### Page text
— BEGIN —
No Longer To Learn War

Maimonides' Vision Of Universal Peace:
The Foreglimpse Of The Fulfillment Of That Vision In Our Society

Publisher's Foreword

We are living in a paradoxical age. On one hand, the crudest elements of society receive front page attention in what could be interpreted as a deliberate attempt to demonstrate that mankind has not progressed at all since the stone-age. Simultaneously, there are glimmerings of progress, and not merely relative progress, but an advance to an entirely different plateau of human relations.

Our Torah tradition explains that the era preceding the coming of Moshiach will be characterized by an enigma of this nature. We will see a breakdown of the value system that has prevailed throughout the ages [1]. At the same time, we will experience a foretaste of the ultimate good of the Era of the Redemption [2].

The essay that follows explores the expression of these principles in one area: the human tendency to wage war and our desire for peace. It is our hope that the awareness of this paradox will motivate our readers to seek its resolution through spreading knowledge and in this matter precipitate the coming of the age when "the earth will be filled with the knowledge of G-d as the waters cover the ocean bed." [3]

Rosh Chodesh Kislev, 5753

No Longer To Learn War

Let's learn a portion of Maimonides' magnum opus, the Mishneh Torah, together: "There will be no difference between the current age and the Messianic Era, except [Israel's] subjugation to [gentile] nations." [4].
— END —
### Collected material
— BEGIN —
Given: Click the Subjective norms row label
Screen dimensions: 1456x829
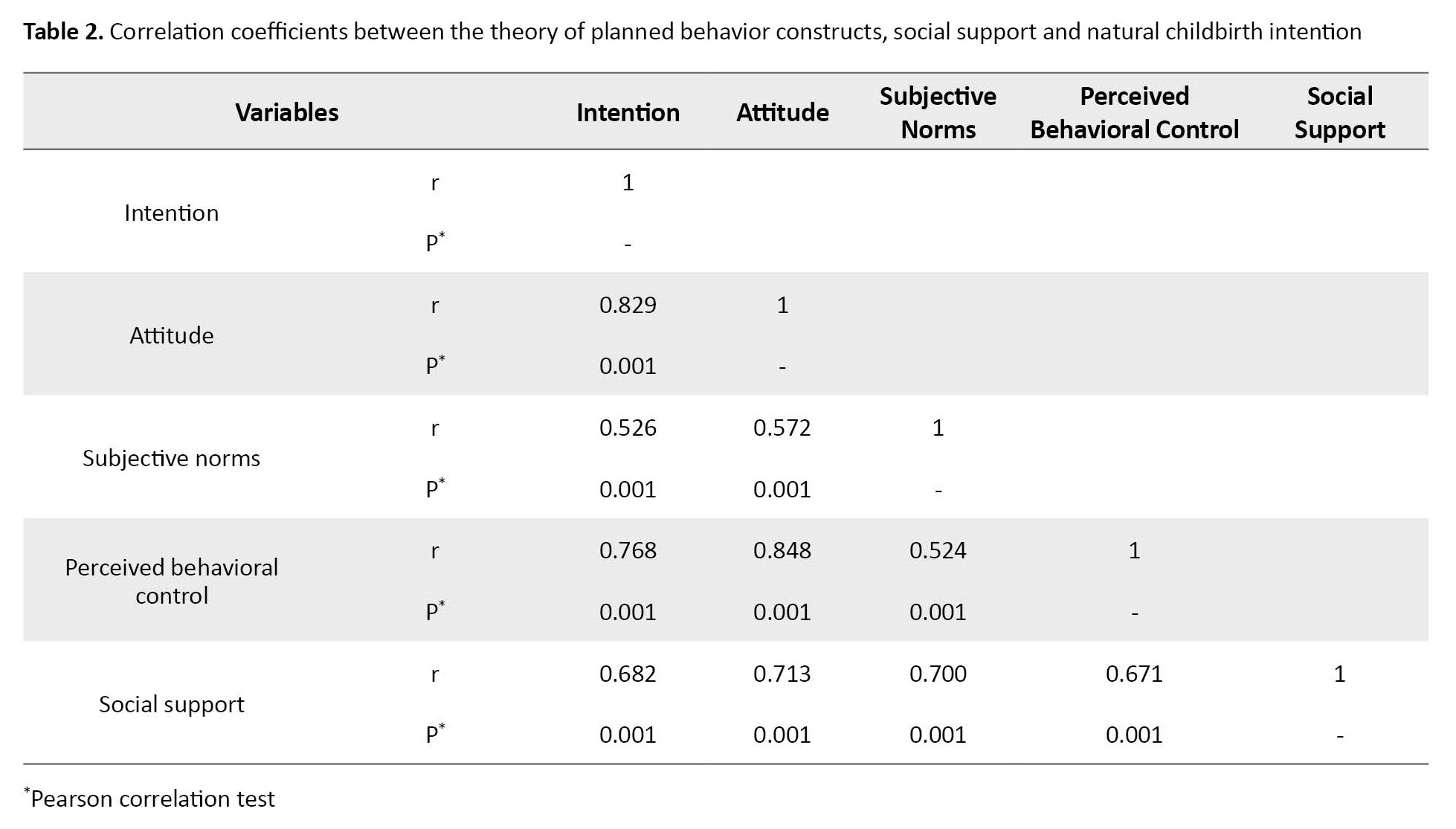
— END —
### To do
[1] In the text on Maimonides' vision of peace, what date appears at the close of the Publisher's Foreword?
[2] Resume the text on Maimonides' vision of peace, picking up right after its final sentence.

### Written responses
[1] Rosh Chodesh Kislev, 5753

[2]
A few paragraphs later, Maimonides says, "In that Era, there will be neither famine nor war, neither envy or competition." [5] You tell me: Don't these two quotes appear to contradict each other? Doesn't the universal peace he promises appear to be a miraculous change from today's world order?

War appears to be a constant human condition. Sociologists tell us that shortly after the first band of nomads decided to settle down and grow wheat, another band of nomads came to attack them and raid their crops.

Or to put the concept in Biblical terms: Within a sparse time after creation, Cain killed Abel; i.e., half of humanity was involved in a major conflict that decimated one fourth of the world's population.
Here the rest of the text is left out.